Your task ▸
Reproduce each line of the listing exactly.

= Beginning of Section =

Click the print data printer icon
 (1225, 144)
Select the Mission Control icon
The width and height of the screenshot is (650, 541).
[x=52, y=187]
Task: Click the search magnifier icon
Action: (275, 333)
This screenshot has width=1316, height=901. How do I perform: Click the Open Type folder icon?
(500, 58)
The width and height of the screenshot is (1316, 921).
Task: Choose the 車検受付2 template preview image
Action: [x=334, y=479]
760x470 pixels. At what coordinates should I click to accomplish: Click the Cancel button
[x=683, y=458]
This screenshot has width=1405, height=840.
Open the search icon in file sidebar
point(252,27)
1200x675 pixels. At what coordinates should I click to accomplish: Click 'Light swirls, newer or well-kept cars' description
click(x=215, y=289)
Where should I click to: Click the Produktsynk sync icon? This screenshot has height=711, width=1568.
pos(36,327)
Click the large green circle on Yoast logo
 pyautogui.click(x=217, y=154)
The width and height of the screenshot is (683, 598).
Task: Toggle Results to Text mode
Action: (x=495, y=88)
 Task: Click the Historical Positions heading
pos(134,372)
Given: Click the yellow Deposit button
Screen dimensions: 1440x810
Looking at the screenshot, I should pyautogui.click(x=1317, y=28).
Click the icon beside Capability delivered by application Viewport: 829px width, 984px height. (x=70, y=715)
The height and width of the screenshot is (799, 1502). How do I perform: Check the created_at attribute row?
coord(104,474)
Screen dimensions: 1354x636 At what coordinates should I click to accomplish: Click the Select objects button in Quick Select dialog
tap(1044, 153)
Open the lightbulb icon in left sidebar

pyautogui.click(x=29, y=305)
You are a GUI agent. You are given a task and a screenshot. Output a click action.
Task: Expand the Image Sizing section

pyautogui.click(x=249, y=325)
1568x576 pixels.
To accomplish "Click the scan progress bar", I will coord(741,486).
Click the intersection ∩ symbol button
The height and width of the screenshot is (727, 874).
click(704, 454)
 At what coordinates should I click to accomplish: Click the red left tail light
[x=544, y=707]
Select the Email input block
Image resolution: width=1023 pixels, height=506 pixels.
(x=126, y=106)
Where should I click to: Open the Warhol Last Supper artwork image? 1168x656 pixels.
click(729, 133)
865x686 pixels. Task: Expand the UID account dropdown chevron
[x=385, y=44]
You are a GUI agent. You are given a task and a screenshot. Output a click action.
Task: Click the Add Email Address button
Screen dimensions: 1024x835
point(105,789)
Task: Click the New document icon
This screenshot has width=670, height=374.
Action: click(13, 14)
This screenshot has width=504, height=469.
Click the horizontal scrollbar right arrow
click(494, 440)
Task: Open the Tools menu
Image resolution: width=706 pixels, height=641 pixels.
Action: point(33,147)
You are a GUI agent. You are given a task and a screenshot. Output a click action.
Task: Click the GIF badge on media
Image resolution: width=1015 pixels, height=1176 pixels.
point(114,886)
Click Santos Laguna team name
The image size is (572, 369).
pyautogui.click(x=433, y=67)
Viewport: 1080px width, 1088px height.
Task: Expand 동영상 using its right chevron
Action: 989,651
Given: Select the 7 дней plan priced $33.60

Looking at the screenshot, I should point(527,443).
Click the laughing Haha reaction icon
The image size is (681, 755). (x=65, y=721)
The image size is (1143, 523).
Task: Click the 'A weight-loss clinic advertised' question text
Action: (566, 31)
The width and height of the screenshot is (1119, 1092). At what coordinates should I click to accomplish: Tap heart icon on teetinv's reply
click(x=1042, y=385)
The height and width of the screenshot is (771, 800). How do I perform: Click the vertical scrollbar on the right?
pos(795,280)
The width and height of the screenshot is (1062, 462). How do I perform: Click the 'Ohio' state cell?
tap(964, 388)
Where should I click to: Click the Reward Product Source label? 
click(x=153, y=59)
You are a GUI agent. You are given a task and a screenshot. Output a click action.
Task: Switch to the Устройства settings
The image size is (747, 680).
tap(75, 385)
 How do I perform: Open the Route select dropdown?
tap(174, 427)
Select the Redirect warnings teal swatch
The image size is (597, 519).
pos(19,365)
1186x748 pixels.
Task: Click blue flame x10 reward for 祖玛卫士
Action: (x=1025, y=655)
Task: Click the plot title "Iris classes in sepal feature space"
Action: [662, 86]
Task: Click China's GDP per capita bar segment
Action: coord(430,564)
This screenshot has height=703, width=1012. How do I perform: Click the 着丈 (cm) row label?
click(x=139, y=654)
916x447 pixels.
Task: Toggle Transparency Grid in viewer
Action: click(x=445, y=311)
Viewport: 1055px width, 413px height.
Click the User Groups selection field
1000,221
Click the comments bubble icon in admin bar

= End of Section =

Output of the task ▸
Click the print data printer icon
 (1225, 144)
Select the Mission Control icon
The width and height of the screenshot is (650, 541).
[x=52, y=187]
Task: Click the search magnifier icon
Action: (275, 333)
This screenshot has width=1316, height=901. How do I perform: Click the Open Type folder icon?
(500, 58)
The width and height of the screenshot is (1316, 921).
Task: Choose the 車検受付2 template preview image
Action: [x=334, y=479]
760x470 pixels. At what coordinates should I click to accomplish: Click the Cancel button
[x=683, y=458]
This screenshot has width=1405, height=840.
Open the search icon in file sidebar
point(252,27)
1200x675 pixels. At what coordinates should I click to accomplish: Click 'Light swirls, newer or well-kept cars' description
click(x=215, y=289)
Where should I click to: Click the Produktsynk sync icon? This screenshot has height=711, width=1568.
pos(36,327)
Click the large green circle on Yoast logo
 pyautogui.click(x=217, y=154)
The width and height of the screenshot is (683, 598).
Task: Toggle Results to Text mode
Action: (x=495, y=88)
 Task: Click the Historical Positions heading
pos(134,372)
Given: Click the yellow Deposit button
Screen dimensions: 1440x810
Looking at the screenshot, I should pyautogui.click(x=1317, y=28).
Click the icon beside Capability delivered by application Viewport: 829px width, 984px height. (x=70, y=715)
The height and width of the screenshot is (799, 1502). How do I perform: Check the created_at attribute row?
coord(104,474)
Screen dimensions: 1354x636 At what coordinates should I click to accomplish: Click the Select objects button in Quick Select dialog
tap(1044, 153)
Open the lightbulb icon in left sidebar

pyautogui.click(x=29, y=305)
You are a GUI agent. You are given a task and a screenshot. Output a click action.
Task: Expand the Image Sizing section

pyautogui.click(x=249, y=325)
1568x576 pixels.
To accomplish "Click the scan progress bar", I will coord(741,486).
Click the intersection ∩ symbol button
The height and width of the screenshot is (727, 874).
click(704, 454)
 At what coordinates should I click to accomplish: Click the red left tail light
[x=544, y=707]
Select the Email input block
Image resolution: width=1023 pixels, height=506 pixels.
(x=126, y=106)
Where should I click to: Open the Warhol Last Supper artwork image? 1168x656 pixels.
click(729, 133)
865x686 pixels. Task: Expand the UID account dropdown chevron
[x=385, y=44]
You are a GUI agent. You are given a task and a screenshot. Output a click action.
Task: Click the Add Email Address button
Screen dimensions: 1024x835
point(105,789)
Task: Click the New document icon
This screenshot has width=670, height=374.
Action: click(13, 14)
This screenshot has width=504, height=469.
Click the horizontal scrollbar right arrow
click(494, 440)
Task: Open the Tools menu
Image resolution: width=706 pixels, height=641 pixels.
Action: point(33,147)
You are a GUI agent. You are given a task and a screenshot. Output a click action.
Task: Click the GIF badge on media
Image resolution: width=1015 pixels, height=1176 pixels.
point(114,886)
Click Santos Laguna team name
The image size is (572, 369).
pyautogui.click(x=433, y=67)
Viewport: 1080px width, 1088px height.
Task: Expand 동영상 using its right chevron
Action: 989,651
Given: Select the 7 дней plan priced $33.60

Looking at the screenshot, I should point(527,443).
Click the laughing Haha reaction icon
The image size is (681, 755). (x=65, y=721)
The image size is (1143, 523).
Task: Click the 'A weight-loss clinic advertised' question text
Action: (566, 31)
The width and height of the screenshot is (1119, 1092). At what coordinates should I click to accomplish: Tap heart icon on teetinv's reply
click(x=1042, y=385)
The height and width of the screenshot is (771, 800). How do I perform: Click the vertical scrollbar on the right?
pos(795,280)
The width and height of the screenshot is (1062, 462). How do I perform: Click the 'Ohio' state cell?
tap(964, 388)
Where should I click to: Click the Reward Product Source label? 
click(x=153, y=59)
You are a GUI agent. You are given a task and a screenshot. Output a click action.
Task: Switch to the Устройства settings
The image size is (747, 680).
tap(75, 385)
 How do I perform: Open the Route select dropdown?
tap(174, 427)
Select the Redirect warnings teal swatch
The image size is (597, 519).
pos(19,365)
1186x748 pixels.
Task: Click blue flame x10 reward for 祖玛卫士
Action: (x=1025, y=655)
Task: Click the plot title "Iris classes in sepal feature space"
Action: [662, 86]
Task: Click China's GDP per capita bar segment
Action: coord(430,564)
This screenshot has height=703, width=1012. How do I perform: Click the 着丈 (cm) row label?
click(x=139, y=654)
916x447 pixels.
Task: Toggle Transparency Grid in viewer
Action: click(x=445, y=311)
Viewport: 1055px width, 413px height.
Click the User Groups selection field
1000,221
Click the comments bubble icon in admin bar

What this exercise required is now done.